25 travailleurs maliens, employés illégalement sur un chantier parisien, ont obtenu des dommages et intérêts pour «discrimination raciale et systémique» devant le conseil des prud’hommes de Paris.

Les intéressés s’étaient mis en grève, après deux accidents graves dont une chute d’un échafaudage non sécurisé sur un chantier, l’entreprise ayant refusé d’appeler les pompiers alors qu’un salarié avait perdu connaissance.
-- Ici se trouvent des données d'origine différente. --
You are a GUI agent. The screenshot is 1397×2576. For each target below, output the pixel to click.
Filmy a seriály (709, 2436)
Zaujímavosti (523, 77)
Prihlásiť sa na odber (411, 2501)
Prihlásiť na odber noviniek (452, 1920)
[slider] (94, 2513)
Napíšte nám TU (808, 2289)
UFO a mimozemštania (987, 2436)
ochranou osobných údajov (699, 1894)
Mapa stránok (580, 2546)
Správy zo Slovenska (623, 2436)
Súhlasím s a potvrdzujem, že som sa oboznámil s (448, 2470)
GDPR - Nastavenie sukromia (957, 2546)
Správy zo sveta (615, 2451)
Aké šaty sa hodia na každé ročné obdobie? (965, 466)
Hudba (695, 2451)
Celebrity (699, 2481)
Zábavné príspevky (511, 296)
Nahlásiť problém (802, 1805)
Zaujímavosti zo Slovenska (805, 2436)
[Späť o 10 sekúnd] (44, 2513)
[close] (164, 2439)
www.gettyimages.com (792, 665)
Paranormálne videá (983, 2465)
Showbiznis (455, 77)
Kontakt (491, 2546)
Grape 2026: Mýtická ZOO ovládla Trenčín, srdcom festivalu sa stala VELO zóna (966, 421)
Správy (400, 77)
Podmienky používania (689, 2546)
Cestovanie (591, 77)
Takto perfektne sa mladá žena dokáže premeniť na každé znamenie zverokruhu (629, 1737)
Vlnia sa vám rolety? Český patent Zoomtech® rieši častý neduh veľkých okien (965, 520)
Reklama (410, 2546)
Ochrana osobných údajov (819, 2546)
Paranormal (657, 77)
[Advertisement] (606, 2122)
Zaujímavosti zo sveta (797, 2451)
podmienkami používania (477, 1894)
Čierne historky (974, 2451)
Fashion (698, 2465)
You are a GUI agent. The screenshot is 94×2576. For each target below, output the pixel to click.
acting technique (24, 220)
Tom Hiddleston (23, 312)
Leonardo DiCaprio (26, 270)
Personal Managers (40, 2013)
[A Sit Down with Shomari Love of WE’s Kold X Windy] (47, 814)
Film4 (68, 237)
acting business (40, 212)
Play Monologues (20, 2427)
L’intervention de l’inspection du travail, de la police et des pompiers avaient mis en évidence la présence de 25 travailleurs sans papiers, non déclarés, travaillaient dans des conditions non conformes aux règles de sécurité et de santé.

Le conseil de prud’hommes a reconnu pour la première fois le principe d’une discrimination raciale systémique avec au bénéfice de chaque demandeur une condamnation de  34 000 euros de dommages et intérêts et 3 000 euros de salaires en retard.

A noter que le Défenseur des droits, saisi par les ouvriers, était représenté à l’audience et avait développé le fait que

*la société sous-traitante employeur avait volontairement constitué une équipe composée uniquement de travailleurs sans papiers, à la fois «pour des raisons économiques» et pour les «cantonner» aux tâches les plus pénibles dans des conditions de sécurité «indignes».

*Les responsables de la société mise en cause considéraient les travailleurs maliens comme des entités interchangeables et négligeables et les plaçaient ainsi en bas de l’échelle de l’organisation du travail.

Dans son motivation, le jugement relève que:

*la hiérarchie instituée dans l’entreprise avait pour conséquence que les encadrants de proximité d’origine maghrébine donnaient les directives et que l’assignation de chacun à ses tâches était établie uniquement en fonction de son origine qui lui attribuait une compétence supposée, l’empêchant ainsi de pouvoir occuper un autre positionnement au sein de ce système organisé de domination raciste ;

* ceci ayant effet que tous les travailleurs maliens étaient des manœuvres assignés aux tâches les plus pénibles du chantier dans des conditions extrêmement dangereuses (travaux de démolition consistant à casser les murs et les plafonds à la masse, dans des conditions extrêmement dangereuses)

*une discrimination systémique en termes de rémunération, d’affectation, d’évolution professionnelle en lien avec leur origine ouest-africaine et leur situation administrative.